You know, it wouldn’t kill me to just swing by and ask if she needs help just one more time… right? NO! Don’t fall for the ploy! We have already washed our hands of this. Now, to focus on things that actually matter… like the way her body just went limp. Her wings slowly close around her as she continues trembling.
Oh for the love of -- It’s like I can hear that damned Sarah McLachlan song guilting me into adopting a puppy. Seeing no recourse, I power walk to the downed demon and tap her shoulder to announce my presence. “Hey there, I know you’ve already told me to hit the road six ways to Sunday, but I’m figuring that circumstances have changed. Would you like some help to the nurse’s office?” A muffled reply is spoken into the floor, accomplishing nothing. “Look, I get that this situation here sucks… like, really fuckin’ sucks. And this is going to sound like a lame canned reaction, but what’s happening now, it’s temporary. You’re going to recover from this and everything will be just fine.”
“Nothing is ever fine…” a weak voice, almost unrecognizable as Haley’s, murmurs softly. “Nothing.”
The bravado and rage from earlier melts away leaving nothing but an honesty I’m too unfamiliar with to comprehend. Despite the circumstances that have led to this moment, I can’t help but want her to stop hurting. Without waiting for a proper answer on the help front, I gently grab her arm and sling it over my shoulder. Rallying what pathetic human strength I have at my disposal, I stand up, wrapping my arm around her waist to keep her steady. Thankfully, she plants her good foot on the ground and takes her own share of weight back, allowing me to act as nothing but a scrawny walking stick.
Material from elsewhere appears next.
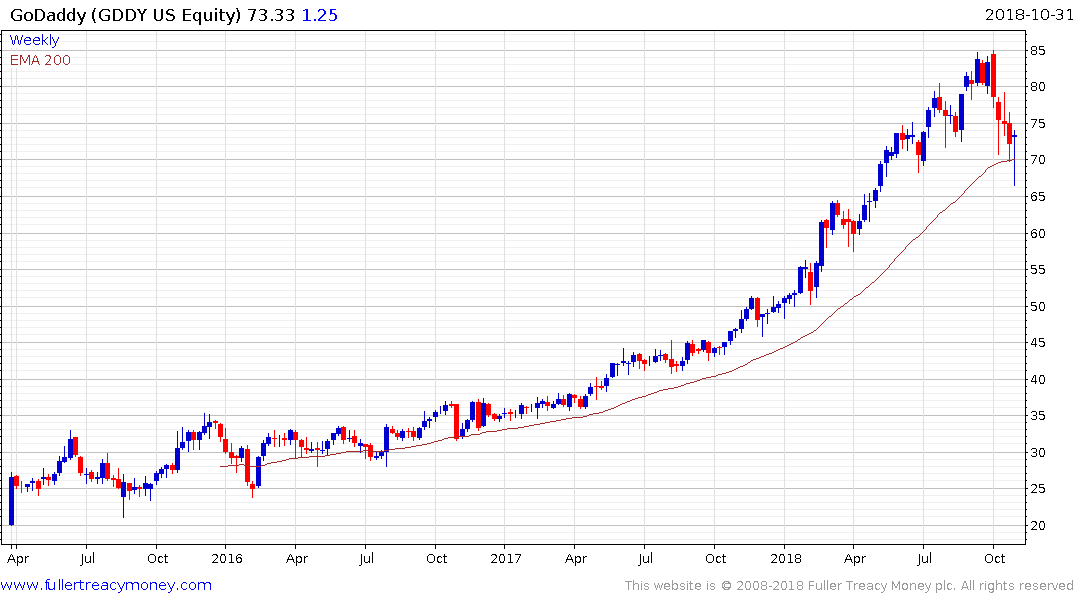Select the 2018 label on time axis
1075x600 pixels.
point(786,558)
As we walk down the hallway, and the rubbernecks all find something more entertaining to watch, Haley keeps her eyes glued to the floor. I’m the last person who should be giving any kind of pep talks or advice. My own retained “normal” humanity is evidence enough that I haven’t figured out my own shit, let alone anyone else’s. However, sometimes the right words simply present themselves and in that one in a million, beautiful moment… you just have to say what needs to be said. “Pain may be temporary, but you know what isn’t? Sweet sweet vengeance.” The pointed ear closest to me twitches. “You should take a quick look around, remember all of the assholes that made you feel this way. Then, when you feel better, you can return the favor tenfold.” Alright, convincing anyone that revenge is the answer is obviously a major party-foul and huge no-no, but it does get Haley to crack a smile. I’m both relieved and disturbed that this strategy works so well.
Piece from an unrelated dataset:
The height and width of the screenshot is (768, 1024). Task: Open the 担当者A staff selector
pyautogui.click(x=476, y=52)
The same wolfish sneer she showed me when I was pinned to the wall returns to her face as she locks eyes with me. “You’re right.” Dear lord, I’ve created a monster… What was Plan A again? “And guess who’s right at the top of my list?” Please let it be Rando Nonameson or some equally ambiguous person. Finally arriving at the nurse’s office, I’m able to deposit Haley onto one of the cots set up in the unoccupied room. “Oh, the fun we’ll have together.” I’m pretty sure we have two irreconcilably different views on the word fun.
“Sure, try and make me suffer… if you can catch me.”
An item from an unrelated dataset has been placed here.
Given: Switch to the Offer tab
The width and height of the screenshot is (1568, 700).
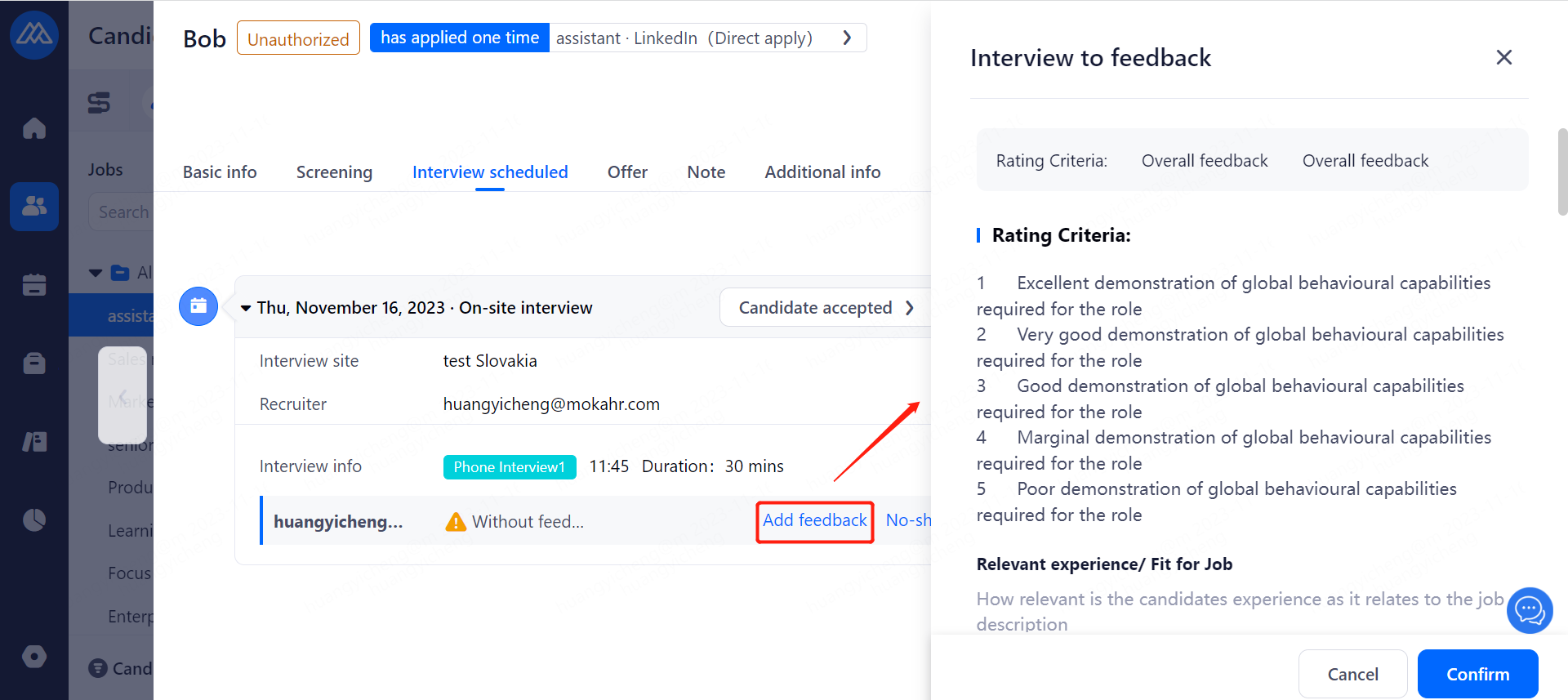Looking at the screenshot, I should pos(627,172).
The demoness chuckles to herself as she lets her eyes close, obviously tuckered out from the happenings of the day. Alright, so, found my mortal nemesis and gave her the bright idea to go all Cobra Kai and show no mercy. Great stuff, just wonderful. Really embracing my idiocy from day one here… at least I’m true to my usual form. As the telling sound of snores start filling the room, I grab the saved biscuits from my bag and stack them up on a table next to Haley’s bed. They may be crumby, dry, and the lowlight of the entire school dining experience… but they’re better than nothing.